Earthquake fever hits Rome as some fear "the big one"

ROME Wed May 11, 2011 11:51am EDT

Tourists look at downtown Rome from Pincio's balcony May 11, 2011. REUTERS/Alessandro Bianchi

Tourists look at downtown Rome from Pincio's balcony May 11, 2011.

Credit: Reuters/Alessandro Bianchi

ROME (Reuters) - A prediction that a huge earthquake would destroy Rome on Wednesday prompted fear in some people and giggles of ridicule in others but officials assured the populace that the Eternal City would not be rubble by midnight.

The Internet-driven story of an impending tremor has dominated blogs, social networks and talk shows for days, so much so that authorities from the mayor down have issued statements saying earthquakes are impossible to predict.

That did not deter thousands of people from staying away from work and heading for the countryside or the parks.

According to some media reports, as many as 18 percent of city employees called in sick and Rome's notorious traffic did appear lighter than normal for a Wednesday in May.

One neighbourhood that came down with a bad case of earthquake fever was Chinatown, where many shopkeepers kept stores shuttered and put up signs reading saying they were closed for weddings, inventories or a wedding.

"They have all gone away because they are scared of the earthquake," said Bangladeshi street seller Shouman who normally receives his cheap goods from a Chinese salesman.

The fear was caused by one faction of the followers of Raffaele Bendandi, who died more than 30 years ago.

The self-proclaimed scientist, who used a mix of seismology and cosmology and claimed to have forecast numerous earthquakes, calculated that a "big one" would hit Rome on May 11, 2011.

The majority of Romans were sceptical and indeed by mid day the earth had not moved.

"Nothing is going to happen," said delivery man Vittorio Giansanti, giggling as he went about his normal work in the same Piazza Vittorio neighbourhood.

Bendandi, who died in 1979 at the age of 86, believed earthquakes were the result of the combined movements of the planets, the moon and the sun and were perfectly predictable.

In 1923 he forecast a quake would hit the central Adriatic region of the Marches on January 2 the following year.
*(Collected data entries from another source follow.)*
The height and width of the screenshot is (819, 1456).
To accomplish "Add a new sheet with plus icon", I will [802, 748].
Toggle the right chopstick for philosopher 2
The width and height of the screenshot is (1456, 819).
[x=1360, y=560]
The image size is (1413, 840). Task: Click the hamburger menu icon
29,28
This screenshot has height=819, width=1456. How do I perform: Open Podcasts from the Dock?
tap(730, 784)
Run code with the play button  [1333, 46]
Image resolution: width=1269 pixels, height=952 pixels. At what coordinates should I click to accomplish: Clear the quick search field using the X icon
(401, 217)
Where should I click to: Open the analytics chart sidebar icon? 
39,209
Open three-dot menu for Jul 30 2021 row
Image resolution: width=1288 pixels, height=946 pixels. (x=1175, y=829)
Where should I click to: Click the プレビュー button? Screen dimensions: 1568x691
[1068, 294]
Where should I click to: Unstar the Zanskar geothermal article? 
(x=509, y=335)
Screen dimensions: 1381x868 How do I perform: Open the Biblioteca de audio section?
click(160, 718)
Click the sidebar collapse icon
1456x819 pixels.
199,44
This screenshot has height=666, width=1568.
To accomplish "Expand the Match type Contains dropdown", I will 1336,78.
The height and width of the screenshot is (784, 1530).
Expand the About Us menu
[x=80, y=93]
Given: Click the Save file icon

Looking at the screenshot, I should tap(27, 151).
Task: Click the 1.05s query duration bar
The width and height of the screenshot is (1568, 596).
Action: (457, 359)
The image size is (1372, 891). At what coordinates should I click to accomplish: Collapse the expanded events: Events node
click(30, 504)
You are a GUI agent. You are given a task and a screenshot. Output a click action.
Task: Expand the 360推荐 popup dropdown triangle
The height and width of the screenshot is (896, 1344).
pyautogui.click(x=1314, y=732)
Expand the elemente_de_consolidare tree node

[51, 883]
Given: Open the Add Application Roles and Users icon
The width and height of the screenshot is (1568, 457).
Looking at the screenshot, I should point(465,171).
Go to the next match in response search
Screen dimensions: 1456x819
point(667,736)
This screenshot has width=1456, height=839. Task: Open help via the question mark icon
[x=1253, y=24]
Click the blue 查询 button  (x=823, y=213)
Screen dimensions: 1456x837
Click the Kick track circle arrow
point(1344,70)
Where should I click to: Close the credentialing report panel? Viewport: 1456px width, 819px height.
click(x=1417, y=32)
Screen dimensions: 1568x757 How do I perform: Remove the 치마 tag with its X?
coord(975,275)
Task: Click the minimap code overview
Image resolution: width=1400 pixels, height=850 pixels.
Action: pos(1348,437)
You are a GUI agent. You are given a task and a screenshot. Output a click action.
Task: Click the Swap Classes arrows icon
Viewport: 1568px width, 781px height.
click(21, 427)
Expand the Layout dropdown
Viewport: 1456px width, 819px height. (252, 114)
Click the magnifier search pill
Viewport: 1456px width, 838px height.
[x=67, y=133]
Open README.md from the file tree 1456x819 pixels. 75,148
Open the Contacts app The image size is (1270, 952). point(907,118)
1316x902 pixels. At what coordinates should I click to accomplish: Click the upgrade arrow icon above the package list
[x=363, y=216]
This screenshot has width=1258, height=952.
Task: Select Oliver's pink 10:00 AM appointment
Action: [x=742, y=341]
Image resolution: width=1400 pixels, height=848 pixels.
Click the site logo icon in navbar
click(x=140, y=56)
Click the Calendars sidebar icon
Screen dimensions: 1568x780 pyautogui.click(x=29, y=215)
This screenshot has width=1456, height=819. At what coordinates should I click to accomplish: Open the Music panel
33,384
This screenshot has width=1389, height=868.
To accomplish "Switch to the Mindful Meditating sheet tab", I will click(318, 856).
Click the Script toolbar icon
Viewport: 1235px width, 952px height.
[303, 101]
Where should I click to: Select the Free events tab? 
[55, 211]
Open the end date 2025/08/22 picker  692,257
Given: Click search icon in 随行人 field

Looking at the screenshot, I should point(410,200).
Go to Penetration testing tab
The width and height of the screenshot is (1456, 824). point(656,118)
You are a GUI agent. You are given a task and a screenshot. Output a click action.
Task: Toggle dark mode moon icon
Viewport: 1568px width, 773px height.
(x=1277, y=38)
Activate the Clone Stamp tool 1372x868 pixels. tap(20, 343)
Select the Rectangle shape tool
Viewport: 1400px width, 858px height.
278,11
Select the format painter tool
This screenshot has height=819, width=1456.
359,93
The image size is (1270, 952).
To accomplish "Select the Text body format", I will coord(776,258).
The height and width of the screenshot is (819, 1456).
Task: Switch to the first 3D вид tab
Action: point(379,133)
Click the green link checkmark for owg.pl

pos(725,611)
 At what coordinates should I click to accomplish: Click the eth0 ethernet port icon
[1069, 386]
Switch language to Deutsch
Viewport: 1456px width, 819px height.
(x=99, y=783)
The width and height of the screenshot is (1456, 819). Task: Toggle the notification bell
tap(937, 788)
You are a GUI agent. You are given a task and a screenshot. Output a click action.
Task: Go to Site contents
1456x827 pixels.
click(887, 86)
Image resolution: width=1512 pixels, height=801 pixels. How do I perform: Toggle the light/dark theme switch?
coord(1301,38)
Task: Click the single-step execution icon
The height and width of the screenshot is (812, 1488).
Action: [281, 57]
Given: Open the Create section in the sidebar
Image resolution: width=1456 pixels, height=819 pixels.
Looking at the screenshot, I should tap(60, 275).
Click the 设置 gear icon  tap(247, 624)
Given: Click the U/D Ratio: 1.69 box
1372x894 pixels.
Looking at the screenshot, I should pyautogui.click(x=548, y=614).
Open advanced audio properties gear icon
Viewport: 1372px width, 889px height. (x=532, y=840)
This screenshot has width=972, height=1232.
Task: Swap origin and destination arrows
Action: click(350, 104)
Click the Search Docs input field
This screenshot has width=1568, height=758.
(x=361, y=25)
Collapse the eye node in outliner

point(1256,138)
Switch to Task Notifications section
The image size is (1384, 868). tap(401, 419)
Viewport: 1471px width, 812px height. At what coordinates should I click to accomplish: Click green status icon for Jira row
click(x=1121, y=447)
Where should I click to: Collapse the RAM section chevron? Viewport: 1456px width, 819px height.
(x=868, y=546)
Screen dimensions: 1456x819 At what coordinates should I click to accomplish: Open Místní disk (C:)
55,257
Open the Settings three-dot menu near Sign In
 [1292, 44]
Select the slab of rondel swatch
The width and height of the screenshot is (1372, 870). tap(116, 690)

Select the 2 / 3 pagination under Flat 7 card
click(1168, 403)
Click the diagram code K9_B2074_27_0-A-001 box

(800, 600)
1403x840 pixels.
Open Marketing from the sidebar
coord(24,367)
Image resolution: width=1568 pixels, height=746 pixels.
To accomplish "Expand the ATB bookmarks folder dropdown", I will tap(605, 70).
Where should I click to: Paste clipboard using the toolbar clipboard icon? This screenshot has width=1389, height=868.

He was wrong by two days but nearly precise prediction won him the nickname "earthquake predictor" in the media.

Bendandi's fame grew and in 1927 he was awarded a knighthood by Fascist dictator Benito Mussolini. During his long career his theories were studied by astronomers and seismologists but roundly debunked.

To shake up the mood even more, another faction of Bendani's disciples said Bendani had never pinpointed May 11, 2011 as the date for the big one.